= Merops (king of Aethiopia) =

Mythical king

In Greek mythology, Merops (Μέροψ) is a king of a far-east land, Aethiopia. He became the husband of Clymene and putative father of her son Phaethon, who unbeknownst to Merops had actually been fathered by Helios, the god of the Sun. Merops raised Phaethon as his own without knowing the truth until the boy was killed while trying to drive the sun-chariot of his father. He appears in several texts, most notably Euripides's lost tragedy Phaethon and Ovid's Metamorphoses.

== Mythology ==
=== Euripides' Phaethon ===
Merops' most prominent appearance is in Euripides's fragmentary tragedy Phaethon of the fifth century BC, one of the earliest sources of Phaethon's tale. According to it, Merops was king of Aethiopia, a far-away eastern land very close to where Helios and his sister Eos (the goddess of the dawn) kept their horses, at the remotest boundary of the world; Aethiopians living on the western and easternmost edges of the world is found as early as Homer, allowing Merops' lands to enjoy an association with the sun god.

Merops, sovereign of that land, which from his four-horsed chariot first the rising sun strikes with his golden rays; and which its swarthy neighbours call The radiant stable of the Morn and Sun [...] The (Sun-)lord's hot flame rises high above the earth and scorches its remote parts, but keeps those near here moderate.

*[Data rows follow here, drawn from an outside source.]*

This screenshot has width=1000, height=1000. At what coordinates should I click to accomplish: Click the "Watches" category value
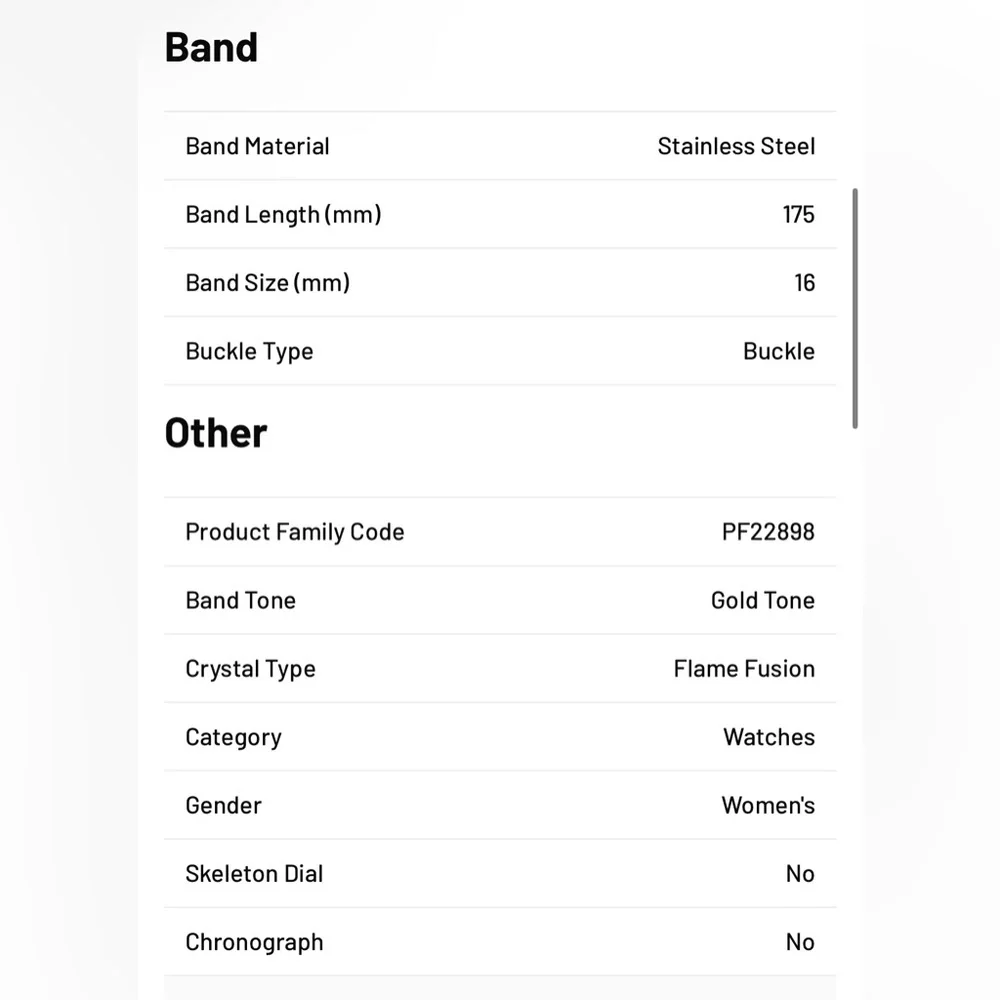coord(769,737)
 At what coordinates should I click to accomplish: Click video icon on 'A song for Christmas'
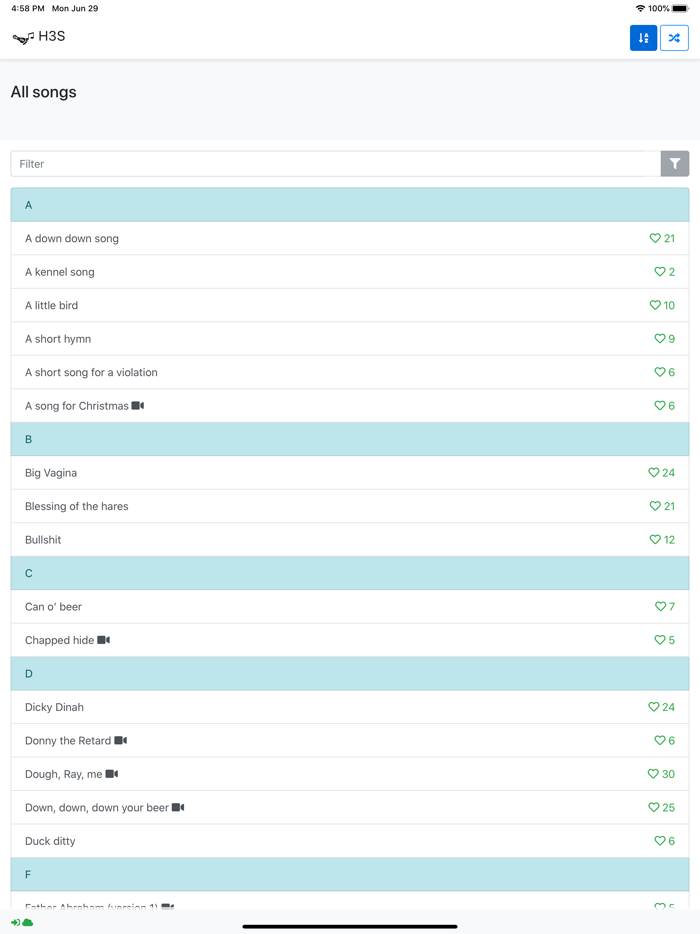click(x=138, y=406)
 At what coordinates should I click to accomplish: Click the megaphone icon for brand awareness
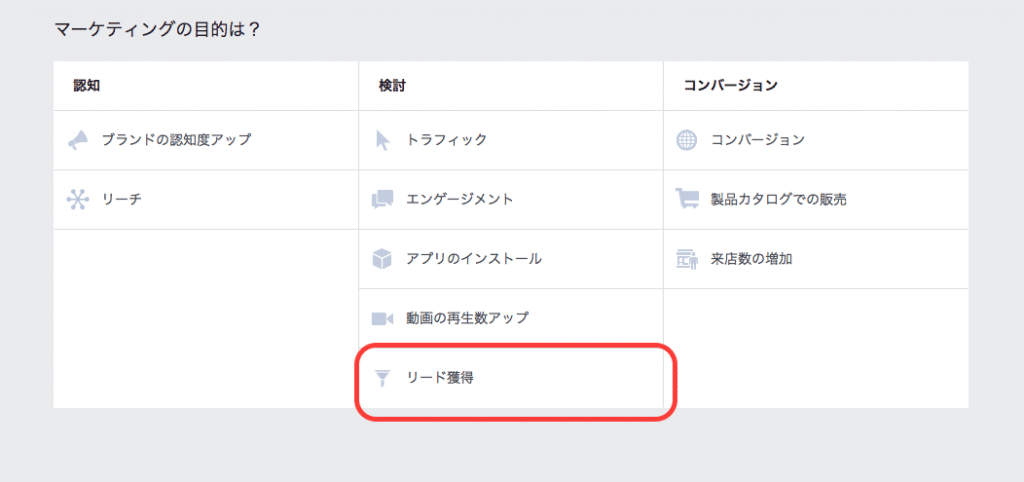tap(78, 140)

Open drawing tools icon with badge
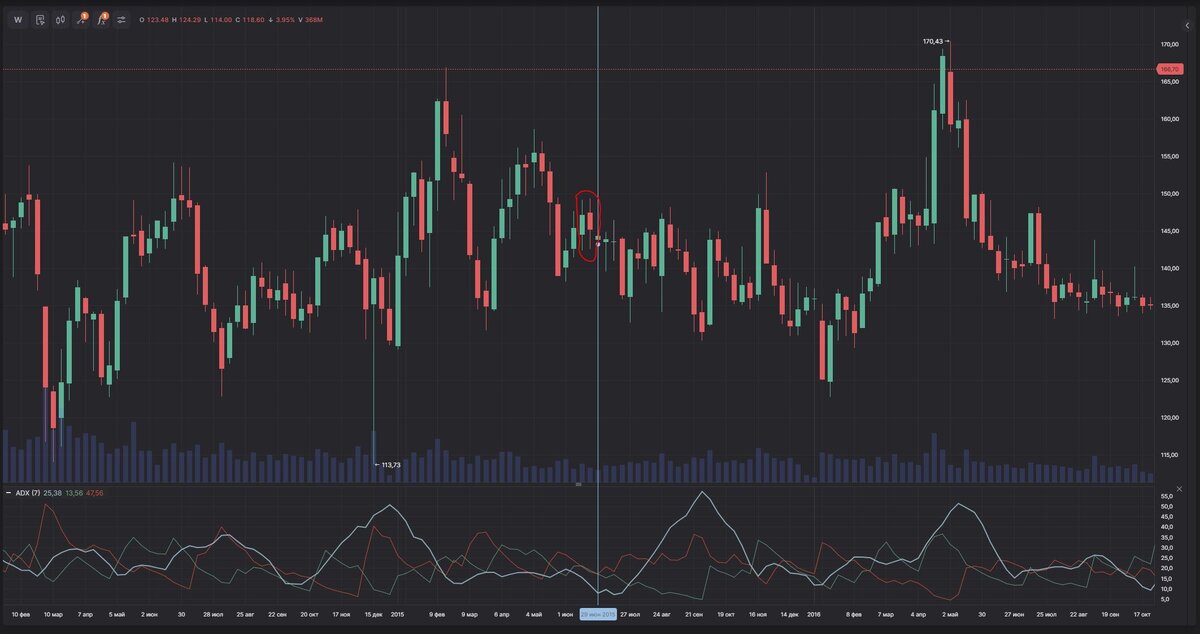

Merops married Clymene, daughter of the Ocean. Clymene's secret liaison with Helios produced a child, Phaethon, but she lied that Merops was the true father of all her children. Years passed, and as Phaethon grew up Merops arranged a marriage for him. The identity of the bride is not clear, but it is very likely it was one of the Heliades, daughters of Helios and Phaethon's half-sisters. Phaethon was obdurant to Merops' suggestions of marriage, and the two men clashed with the aging Merops urging Phaethon to agree to the proposal. Meanwhile, Clymene revealed to her son his true parentage, and encouraged him to visit his father Helios and get confirmation from him.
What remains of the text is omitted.